■ Kutipan
>>>>>

Di Turki, gerakan Islam semakin mendapat tempat di hati masyarakat karena apa yang diperjuangkan lebih dekat dengan jatidiri dan identitas mereka. Walaupun Islam telah ditindas tetapi ia tidak akan dapat dihapuskan. Sekularisasi di Barat juga sedang menemui jalan buntu. Pemikir-pemikir Barat pada awalnya memperkirakan semakin modern semakin ramai meninggalkan agama. Ternyata yang terjadi sebaliknya. Semakin masyarakat berfikir dengan cerdas semakin mereka ingin mencari kebenaran. Dan kebenaran tidak diberikan oleh filsafat Barat. Sebaliknya ia ada pada agama.

Apakah politik Islam, secara khusus sistem pemerintahannya, merupakan sebuah teokrasi?


Adalah satu kekeliruan apabila Islam dikaitkan dengan teokrasi. Ramai orientalis menghubungkan pemerintahan Islam pada zaman lampau sebagai sebuah sistem teokrasi. Begitu juga dari kalangan Islam, karena pemikiran yang konservatif, berpandangan bahwa hanya golongan ulama saja layak menjadi pemimpin. Golongan agama ini lantas diagungkan seolah-oleh mereka ma’sum. Konsep seperti ini tidak ada dalam tradisi Islam yang benar.

<<<<<

■ Data tersedia
>>>>>

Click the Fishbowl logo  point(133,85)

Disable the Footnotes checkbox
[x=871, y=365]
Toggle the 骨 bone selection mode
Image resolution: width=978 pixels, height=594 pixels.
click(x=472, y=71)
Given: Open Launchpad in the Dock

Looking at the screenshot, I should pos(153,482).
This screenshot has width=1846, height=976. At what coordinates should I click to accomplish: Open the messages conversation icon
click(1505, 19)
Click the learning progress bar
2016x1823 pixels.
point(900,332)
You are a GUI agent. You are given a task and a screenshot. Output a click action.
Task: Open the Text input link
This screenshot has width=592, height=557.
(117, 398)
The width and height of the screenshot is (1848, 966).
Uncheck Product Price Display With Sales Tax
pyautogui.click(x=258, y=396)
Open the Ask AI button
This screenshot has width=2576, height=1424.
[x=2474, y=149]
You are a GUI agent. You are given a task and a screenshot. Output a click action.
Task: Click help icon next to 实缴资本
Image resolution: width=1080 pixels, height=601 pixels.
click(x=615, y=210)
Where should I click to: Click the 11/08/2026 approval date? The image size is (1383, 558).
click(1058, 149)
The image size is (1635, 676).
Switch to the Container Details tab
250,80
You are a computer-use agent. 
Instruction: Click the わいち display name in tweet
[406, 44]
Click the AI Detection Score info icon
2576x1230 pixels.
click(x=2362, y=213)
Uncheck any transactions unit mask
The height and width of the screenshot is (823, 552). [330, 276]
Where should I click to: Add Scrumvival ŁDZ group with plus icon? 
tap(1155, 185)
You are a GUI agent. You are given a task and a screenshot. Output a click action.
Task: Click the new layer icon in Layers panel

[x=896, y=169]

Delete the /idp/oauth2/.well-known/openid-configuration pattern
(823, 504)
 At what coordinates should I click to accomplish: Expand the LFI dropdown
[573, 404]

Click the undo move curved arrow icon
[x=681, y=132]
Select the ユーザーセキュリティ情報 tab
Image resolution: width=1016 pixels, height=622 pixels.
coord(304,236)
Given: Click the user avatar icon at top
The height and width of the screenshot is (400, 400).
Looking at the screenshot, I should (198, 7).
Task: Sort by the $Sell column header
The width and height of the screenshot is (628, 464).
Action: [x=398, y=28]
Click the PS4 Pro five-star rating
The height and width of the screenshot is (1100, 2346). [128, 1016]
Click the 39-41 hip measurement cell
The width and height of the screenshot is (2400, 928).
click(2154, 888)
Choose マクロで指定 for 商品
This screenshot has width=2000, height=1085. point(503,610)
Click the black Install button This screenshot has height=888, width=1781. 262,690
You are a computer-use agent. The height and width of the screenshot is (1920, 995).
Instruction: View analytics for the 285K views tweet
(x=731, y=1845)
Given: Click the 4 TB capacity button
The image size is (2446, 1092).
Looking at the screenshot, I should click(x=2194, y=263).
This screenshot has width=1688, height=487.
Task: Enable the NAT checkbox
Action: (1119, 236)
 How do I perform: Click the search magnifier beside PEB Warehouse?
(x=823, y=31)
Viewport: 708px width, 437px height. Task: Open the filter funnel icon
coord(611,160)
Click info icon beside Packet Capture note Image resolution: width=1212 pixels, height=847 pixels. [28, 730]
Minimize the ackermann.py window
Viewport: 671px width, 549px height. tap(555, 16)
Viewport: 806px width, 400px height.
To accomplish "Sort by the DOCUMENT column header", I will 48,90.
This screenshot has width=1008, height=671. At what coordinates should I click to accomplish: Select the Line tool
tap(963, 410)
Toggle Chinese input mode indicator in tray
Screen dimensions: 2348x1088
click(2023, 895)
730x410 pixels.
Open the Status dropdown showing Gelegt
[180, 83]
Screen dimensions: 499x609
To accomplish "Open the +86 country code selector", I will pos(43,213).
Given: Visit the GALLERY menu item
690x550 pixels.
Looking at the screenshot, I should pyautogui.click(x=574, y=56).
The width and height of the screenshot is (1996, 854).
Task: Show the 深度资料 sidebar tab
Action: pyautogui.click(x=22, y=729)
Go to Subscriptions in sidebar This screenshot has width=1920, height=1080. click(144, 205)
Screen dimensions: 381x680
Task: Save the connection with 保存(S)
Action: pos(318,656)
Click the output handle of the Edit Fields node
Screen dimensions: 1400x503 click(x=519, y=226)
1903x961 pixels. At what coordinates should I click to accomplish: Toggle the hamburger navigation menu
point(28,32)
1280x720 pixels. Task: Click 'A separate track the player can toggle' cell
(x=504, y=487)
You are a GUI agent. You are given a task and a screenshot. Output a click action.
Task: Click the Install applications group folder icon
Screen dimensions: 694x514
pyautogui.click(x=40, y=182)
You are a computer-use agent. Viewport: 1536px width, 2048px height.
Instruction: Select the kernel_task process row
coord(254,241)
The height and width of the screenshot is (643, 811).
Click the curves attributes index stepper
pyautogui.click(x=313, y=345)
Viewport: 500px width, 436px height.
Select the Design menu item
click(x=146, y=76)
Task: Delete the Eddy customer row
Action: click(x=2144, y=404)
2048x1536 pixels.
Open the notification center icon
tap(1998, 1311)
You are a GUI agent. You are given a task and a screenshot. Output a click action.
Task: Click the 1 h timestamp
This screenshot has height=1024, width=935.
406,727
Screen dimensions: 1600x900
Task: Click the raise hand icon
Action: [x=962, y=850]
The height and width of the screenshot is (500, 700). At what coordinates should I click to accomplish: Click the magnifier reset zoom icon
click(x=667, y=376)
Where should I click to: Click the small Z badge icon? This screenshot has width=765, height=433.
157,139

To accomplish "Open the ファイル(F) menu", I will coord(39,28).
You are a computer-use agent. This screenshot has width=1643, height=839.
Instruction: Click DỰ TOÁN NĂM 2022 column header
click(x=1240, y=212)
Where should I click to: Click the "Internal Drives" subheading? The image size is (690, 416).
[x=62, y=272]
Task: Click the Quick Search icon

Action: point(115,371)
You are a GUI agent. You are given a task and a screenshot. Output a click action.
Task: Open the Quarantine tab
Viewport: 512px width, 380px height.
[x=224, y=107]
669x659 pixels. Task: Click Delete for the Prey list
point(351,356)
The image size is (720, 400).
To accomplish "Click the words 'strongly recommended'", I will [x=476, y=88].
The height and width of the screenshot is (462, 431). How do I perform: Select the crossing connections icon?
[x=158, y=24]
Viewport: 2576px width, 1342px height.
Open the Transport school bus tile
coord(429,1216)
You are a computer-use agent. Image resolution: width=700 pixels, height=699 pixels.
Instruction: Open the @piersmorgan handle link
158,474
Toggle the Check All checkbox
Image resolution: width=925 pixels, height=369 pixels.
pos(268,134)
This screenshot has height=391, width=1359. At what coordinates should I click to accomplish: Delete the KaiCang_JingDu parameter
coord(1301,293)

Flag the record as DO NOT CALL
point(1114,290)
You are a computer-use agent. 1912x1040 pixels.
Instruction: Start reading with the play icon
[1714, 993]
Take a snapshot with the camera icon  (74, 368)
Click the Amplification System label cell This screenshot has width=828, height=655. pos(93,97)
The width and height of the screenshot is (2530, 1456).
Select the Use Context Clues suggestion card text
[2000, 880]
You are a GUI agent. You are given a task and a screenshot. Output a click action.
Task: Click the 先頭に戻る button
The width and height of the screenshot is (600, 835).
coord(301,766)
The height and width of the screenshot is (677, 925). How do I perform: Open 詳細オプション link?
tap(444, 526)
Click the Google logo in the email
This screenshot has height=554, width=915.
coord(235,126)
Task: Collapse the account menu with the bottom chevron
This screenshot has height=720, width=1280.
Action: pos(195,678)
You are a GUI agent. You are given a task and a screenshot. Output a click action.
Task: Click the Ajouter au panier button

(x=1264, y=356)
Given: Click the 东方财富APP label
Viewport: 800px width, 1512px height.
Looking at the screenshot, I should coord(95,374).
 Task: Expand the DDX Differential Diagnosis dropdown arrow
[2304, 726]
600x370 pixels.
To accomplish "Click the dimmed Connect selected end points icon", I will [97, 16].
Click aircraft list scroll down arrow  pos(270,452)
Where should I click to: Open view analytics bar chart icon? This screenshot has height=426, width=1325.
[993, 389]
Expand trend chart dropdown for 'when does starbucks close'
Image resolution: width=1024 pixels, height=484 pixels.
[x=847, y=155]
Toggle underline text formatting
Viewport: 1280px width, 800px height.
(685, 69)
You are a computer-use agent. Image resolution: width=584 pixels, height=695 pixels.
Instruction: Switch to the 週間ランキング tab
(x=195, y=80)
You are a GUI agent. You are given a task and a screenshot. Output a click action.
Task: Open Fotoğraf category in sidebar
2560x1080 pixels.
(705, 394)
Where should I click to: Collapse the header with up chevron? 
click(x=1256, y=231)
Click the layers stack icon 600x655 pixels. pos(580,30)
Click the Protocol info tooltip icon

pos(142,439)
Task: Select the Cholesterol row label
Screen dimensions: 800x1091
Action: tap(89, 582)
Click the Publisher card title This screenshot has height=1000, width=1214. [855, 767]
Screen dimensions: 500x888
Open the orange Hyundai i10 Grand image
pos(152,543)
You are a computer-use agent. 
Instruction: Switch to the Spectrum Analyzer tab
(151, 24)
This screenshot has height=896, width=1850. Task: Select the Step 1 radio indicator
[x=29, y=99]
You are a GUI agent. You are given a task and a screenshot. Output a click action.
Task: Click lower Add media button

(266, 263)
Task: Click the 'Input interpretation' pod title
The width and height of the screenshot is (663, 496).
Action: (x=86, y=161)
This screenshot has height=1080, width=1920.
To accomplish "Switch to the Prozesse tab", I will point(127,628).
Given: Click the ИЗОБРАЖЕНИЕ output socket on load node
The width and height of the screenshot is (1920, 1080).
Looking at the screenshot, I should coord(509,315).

<<<<<

■ Kerjakan soal berikut
1. Tentukan apakah pernyataan (a), (b), dan (c) sesuai dengan kutipan tentang politik Islam. Jawab ya atau tidak untuk masing-masing, disertai kata-kata penentu dari kutipan yang dikutip persis.
(a) Pemikir Barat semula memperkirakan bahwa makin modern, makin banyak orang meninggalkan agama.
(b) Kutipan menyatakan bahwa kebenaran diberikan oleh filsafat Barat.
(c) Kutipan menyebut pengaitan Islam dengan teokrasi sebagai sebuah kekeliruan.
2. Jawab pertanyaan berikut berdasarkan kutipan tentang politik Islam.
(a) Di negara mana gerakan Islam disebut makin mendapat tempat di hati masyarakat?
(b) Siapa yang banyak menghubungkan pemerintahan Islam pada zaman lampau dengan sistem teokrasi?
(c) Menurut pandangan konservatif dari kalangan Islam, golongan mana yang layak menjadi pemimpin?
3. Salin persis bagian kutipan tentang politik Islam mulai dari "Di Turki, gerakan" sampai dengan "ada pada agama.", termasuk kedua bagian tersebut.
Entri-entri tersebut diambil dari sumber yang berbeda.

■ Kunci jawaban
1.
(a) Ya: "Pemikir-pemikir Barat pada awalnya memperkirakan semakin modern semakin ramai meninggalkan agama."
(b) Tidak: "Dan kebenaran tidak diberikan oleh filsafat Barat."
(c) Ya: "Adalah satu kekeliruan apabila Islam dikaitkan dengan teokrasi."

2.
(a) Turki.
(b) Orientalis.
(c) Golongan ulama.

3.
Di Turki, gerakan Islam semakin mendapat tempat di hati masyarakat karena apa yang diperjuangkan lebih dekat dengan jatidiri dan identitas mereka. Walaupun Islam telah ditindas tetapi ia tidak akan dapat dihapuskan. Sekularisasi di Barat juga sedang menemui jalan buntu. Pemikir-pemikir Barat pada awalnya memperkirakan semakin modern semakin ramai meninggalkan agama. Ternyata yang terjadi sebaliknya. Semakin masyarakat berfikir dengan cerdas semakin mereka ingin mencari kebenaran. Dan kebenaran tidak diberikan oleh filsafat Barat. Sebaliknya ia ada pada agama.